Tue, December 18, 12:45 to 2:15pm, Seaport Hotel & World Trade Center, Backbay 2 Complex

Session Submission Type: Panel Session


This panel takes gender as a category of historical analysis and applies it to the study of Jewish political activity, particularly Jewish nationalism and Jewish internationalism. Through three case studies of Jewish women active on an international stage, the panelists place women within major currents of twentieth century political history and also complicate interpretations of that history by discussing gendered patterns within those currents. Zionism, Israel, and the tensions between nationalist and internationalist commitments will appear as a central themes in all three papers, as each paper locates Jewish nationalism within a spectrum of Jewish political activism seen through a gender lens. Yet the papers illuminate three quite different realms: humanitarianism, the international feminist movement, and Israeli soft diplomacy.
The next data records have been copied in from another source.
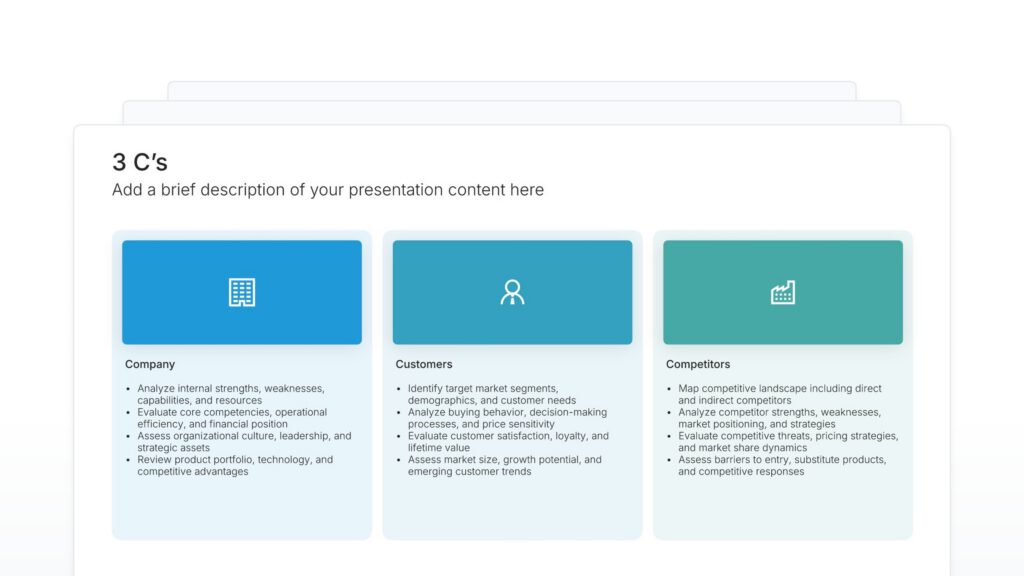Click the "Assess barriers to entry" bullet
The width and height of the screenshot is (1024, 576).
(782, 466)
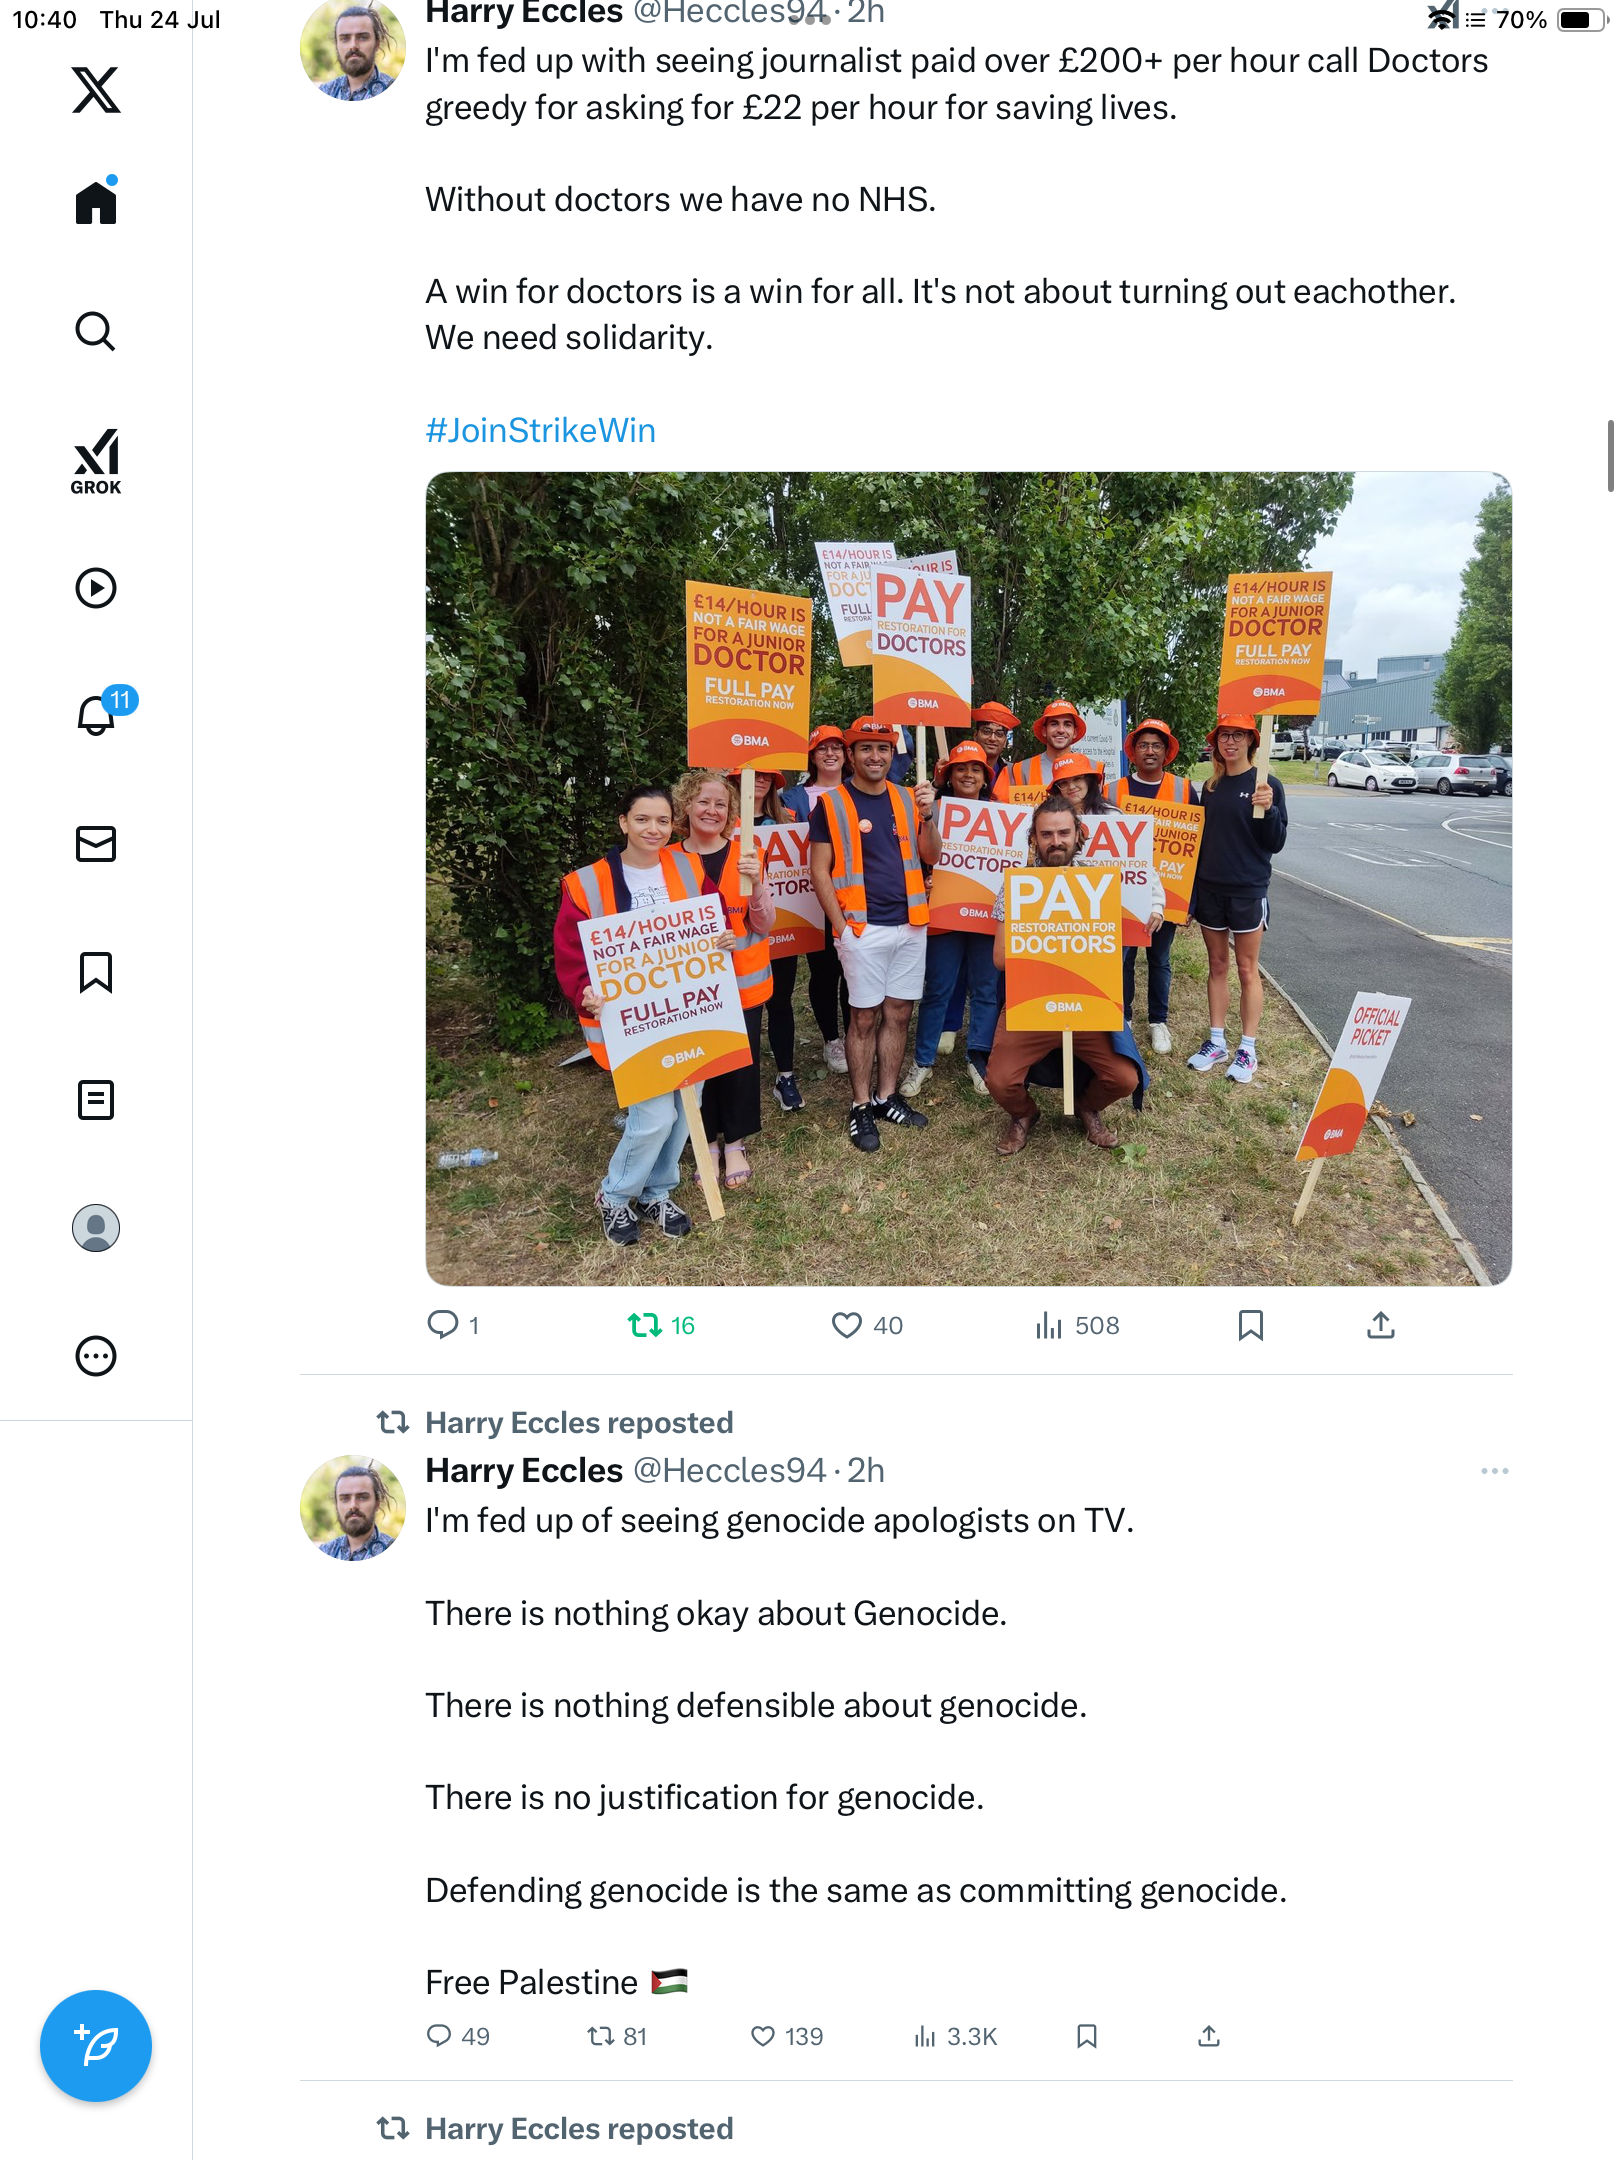Open the profile avatar in sidebar

point(96,1228)
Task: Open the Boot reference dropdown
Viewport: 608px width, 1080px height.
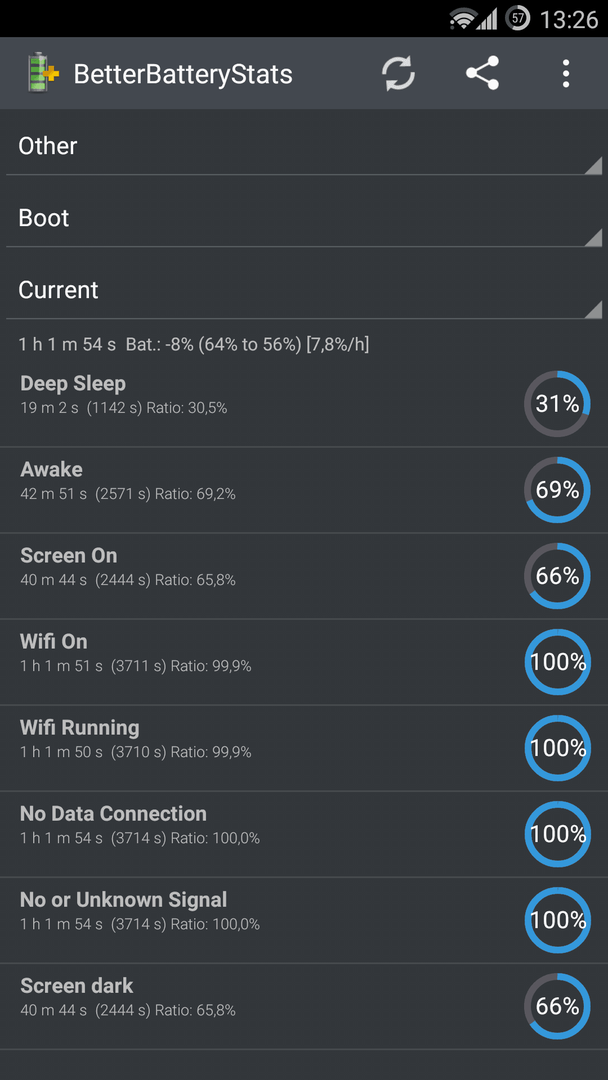Action: 304,218
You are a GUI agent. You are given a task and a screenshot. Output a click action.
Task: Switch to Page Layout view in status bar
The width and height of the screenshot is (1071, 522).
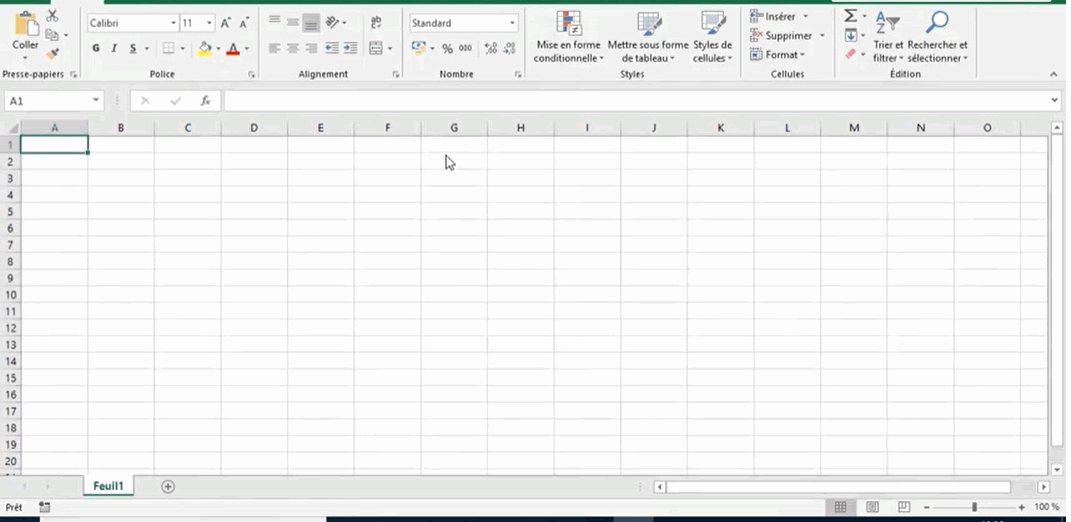pyautogui.click(x=872, y=507)
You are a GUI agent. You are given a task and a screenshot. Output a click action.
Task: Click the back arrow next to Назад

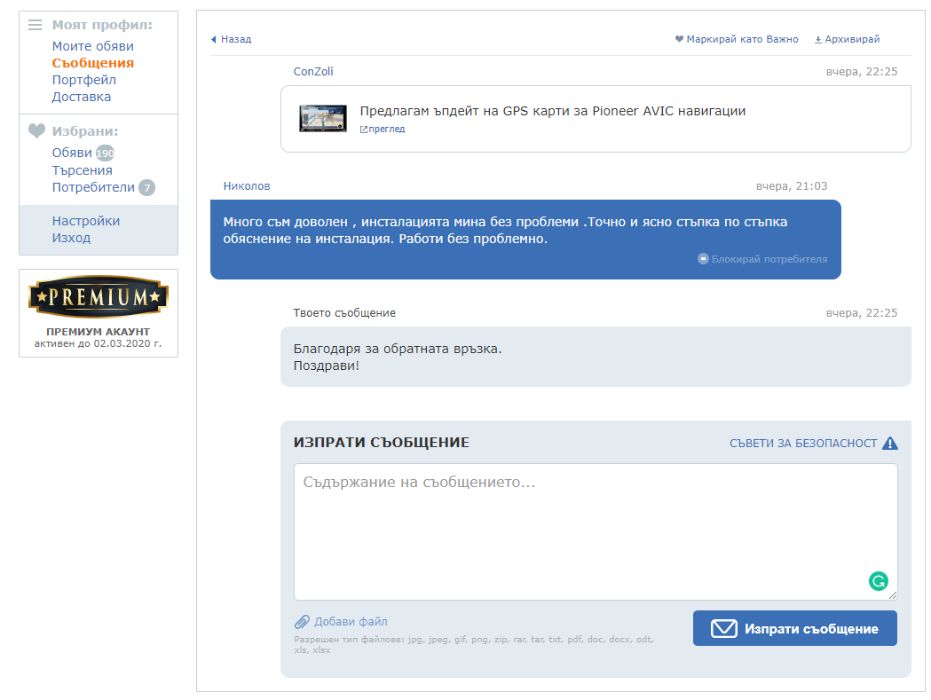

Jaclyn Granick genders the health work of the Joint, Hadassah, and WIZO in Interwar Poland and Palestine, and through this comparative discussion, analyzes the limits and possibilities for Jewish women of that era participating in organized Jewish political activity across geopolitical borders. She relates this analysis to broader insights about Jewish national and international politics. Harriet Feinberg discusses the tensions between international feminism and Zionism, describing a rift between Jewish feminist Rosa Manus and Arab feminist Huda Sha’arawi over Jewish immigration to Palestine in 1939. She then looks backward to struggles of the l920s and forward to the present to contextualize that conflict. Daniel Heller presents on the politics behind the Israeli government's forays into "women's advancement" in the developing world in the 1960s and 1970s. Focusing on the Kenya-Israel School of Social Work, one of Israel’s earliest initiatives in East Africa, he traces the efforts of Israeli officials and educators to present Zionism as a model for African women’s advancement, and examines the tensions and conflicts that emerged between them and the UN representatives and Kenyan government officials involved in the school’s creation and operation. Lisa Leff, an expert on French imperialism and Jewish internationalism, will chair, and Arie Dubnov, an expert on Jewish nationalism and internationalism and its connection to the British empire and Israel, will respond to the panel.